Décision déférée à la Cour : Jugement du 03 DECEMBRE 2019

TRIBUNAL DE GRANDE INSTANCE DE MONTPELLIER POLE SOCIAL N° RG19/00998

APPELANTE :

Mademoiselle [S] [H] [Z]

[Adresse 1]

[Localité 3]

Représentant : Me Annabelle PORTE FAURENS de la SELASU FAURENS AVOCAT, avocat au barreau de MONTPELLIER

(bénéficie d'une aide juridictionnelle Totale numéro 2019/019766 du 15/01/2020 accordée par le bureau d'aide juridictionnelle de MONTPELLIER)

INTIMEE :

CAF DE L'HERAULT

[Adresse 2]

[Localité 4]

Représentant : Me Camille CALAUDI de la SCP CALAUDI-BEAUREGARD-CALAUDI-BENE, avocat au barreau de MONTPELLIER

En application de l'article 937 du code de procédure civile, les parties ont été convoquées à l'audience.

COMPOSITION DE LA COUR :

En application des dispositions des articles 945-1 du code de procédure civile, l'affaire a été débattue le 26 SEPTEMBRE 2024,en audience publique, les parties ne s'y étant pas opposées, devant Madame Magali VENET, Conseillère, chargée du rapport.

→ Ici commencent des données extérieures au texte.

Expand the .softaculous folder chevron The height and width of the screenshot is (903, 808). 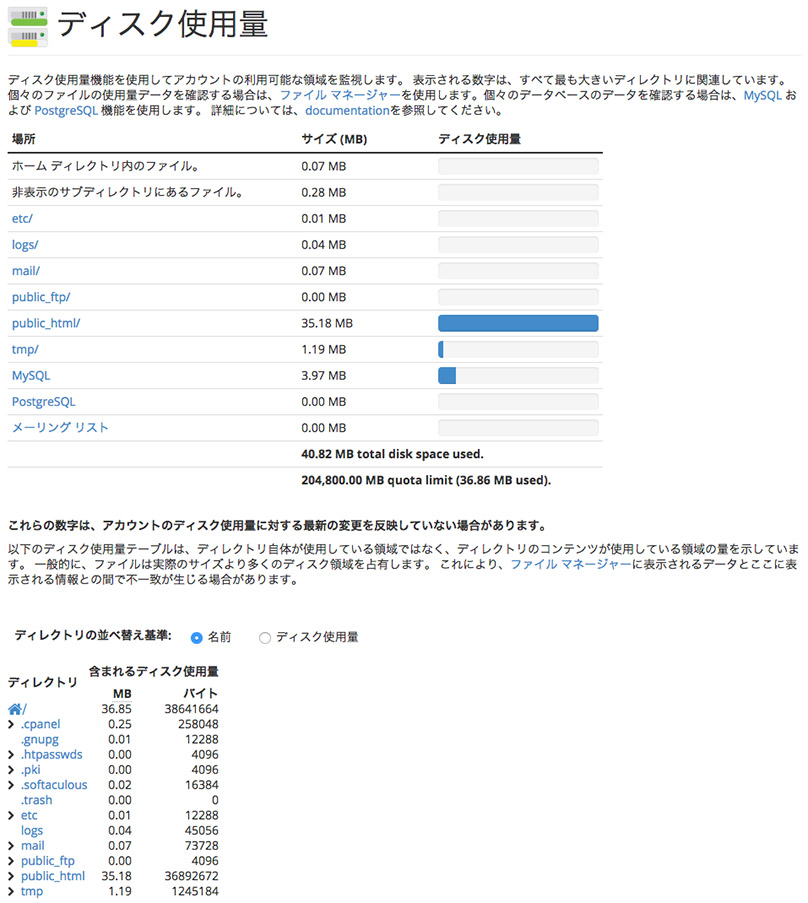(10, 786)
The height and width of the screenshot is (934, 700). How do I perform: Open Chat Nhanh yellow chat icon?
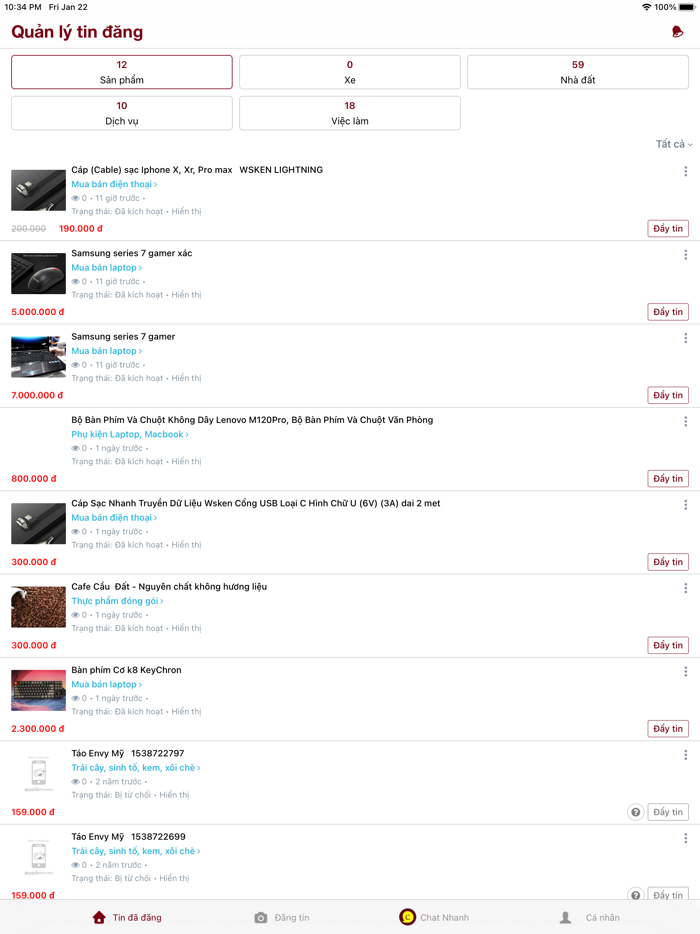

Cette magistrate a rendu compte des plaidoiries dans le délibéré de la Cour, composée de :

Mme Anne MONNINI-MICHEL, Conseillère, faisant fonction de Présidente

Madame Magali VENET, Conseillère

M. Patrick HIDALGO, Conseiller

Greffier, lors des débats : M. Philippe CLUZEL

ARRET :

- contradictoire.

- prononcé par mise à disposition de l'arrêt au greffe de la Cour ;

- signé par MONNINI-MICHEL, Présidente, et par M. Philippe CLUZEL, Greffier.

*

* *

EXPOSÉ DU LITIGE

Mlle [S] [H] [Z] , étudiante, a débuté une activité d'auto-entrepreneur en octobre 2017.

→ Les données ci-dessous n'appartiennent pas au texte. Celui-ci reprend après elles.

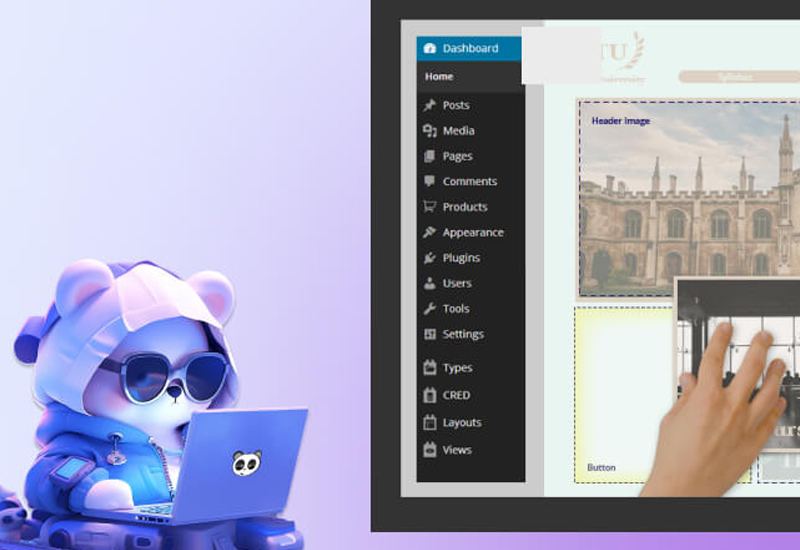Open Comments using the speech bubble icon
The image size is (800, 550).
click(430, 182)
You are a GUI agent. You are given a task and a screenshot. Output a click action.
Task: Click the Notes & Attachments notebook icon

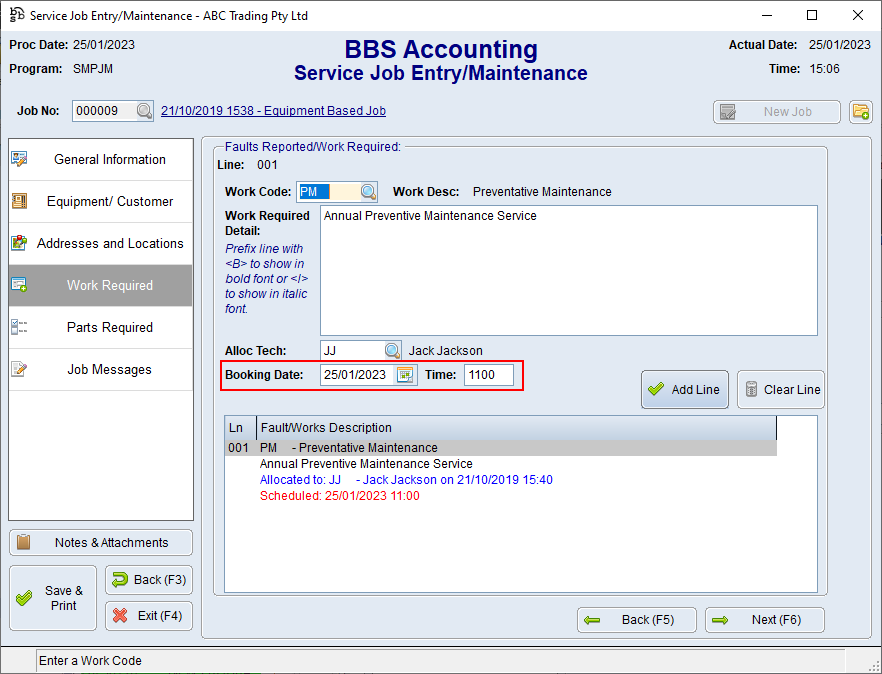[23, 542]
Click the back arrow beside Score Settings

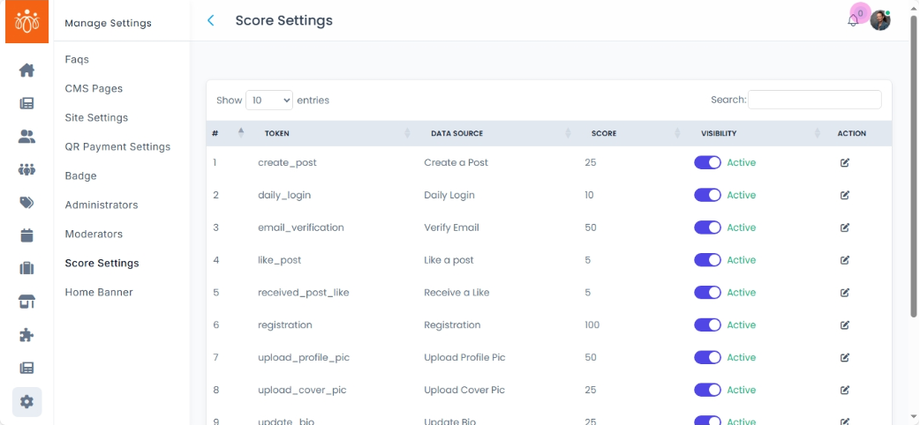[x=211, y=20]
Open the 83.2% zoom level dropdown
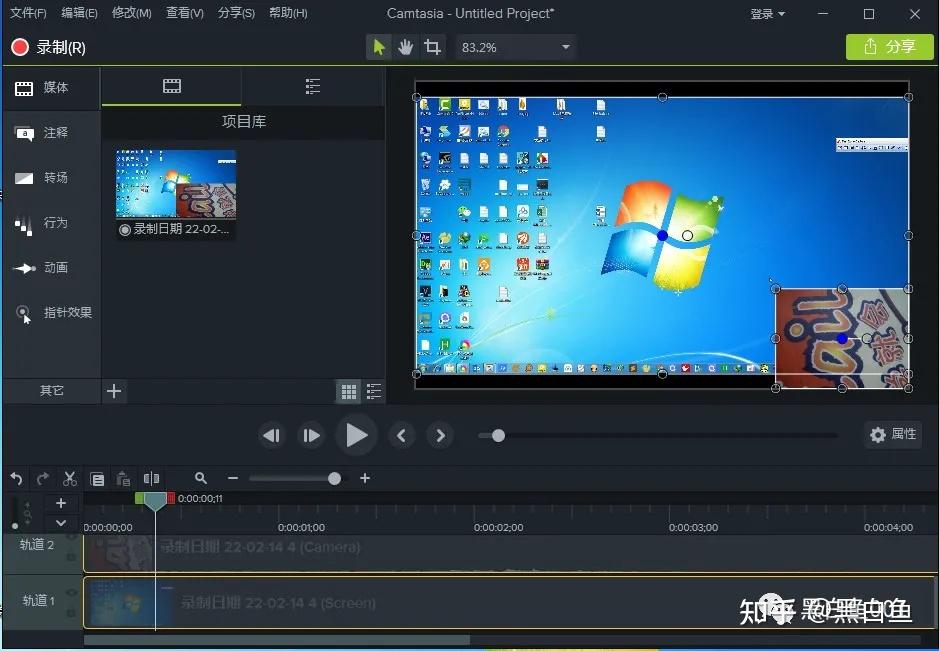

Le 12 décembre 2017, Mlle [S] [Z] a sollicité auprès de la caisse d'allocations familiales de l'Hérault de l'Hérault (CAF) l'attribution d'une aide au logement pour un logement occupé à [Localité 5] à compter du 2 octobre 2017 . Le 20 janvier 2018, elle a informé la CAF de l'Hérault de son activité d'auto-entrepreneur débutée le 2 octobre 2017.

Le 11 mars 2018 , Mme [S] [H] [Z] a réitéré sa demande auprès de la caisse d'allocations familiales de l'Hérault d'attribution de l'allocation de logement sociale pour son logement situé à [Localité 5] qu'elle occupait depuis le 02 octobre 2017.

Le 16 mars 2018, la caisse a informé Mme [H] [Z] qu'elle ne pouvait prétendre au versement de l'allocation de logement sociale.

Le 14 septembre 2018, Mme [H] [Z] a saisi la commission de recours amiable de la CAF.

Le 20 novembre 2018, Mme [H] [Z] a saisi le tribunal des affaires de sécurité sociale de l'Hérault afin de contester une décision de rejet implicite de la commission de recours amiable de la caisse en ce qu'elle a confirmé l'absence de droit à l'allocation de logement sociale à compter du 1er janvier 2018.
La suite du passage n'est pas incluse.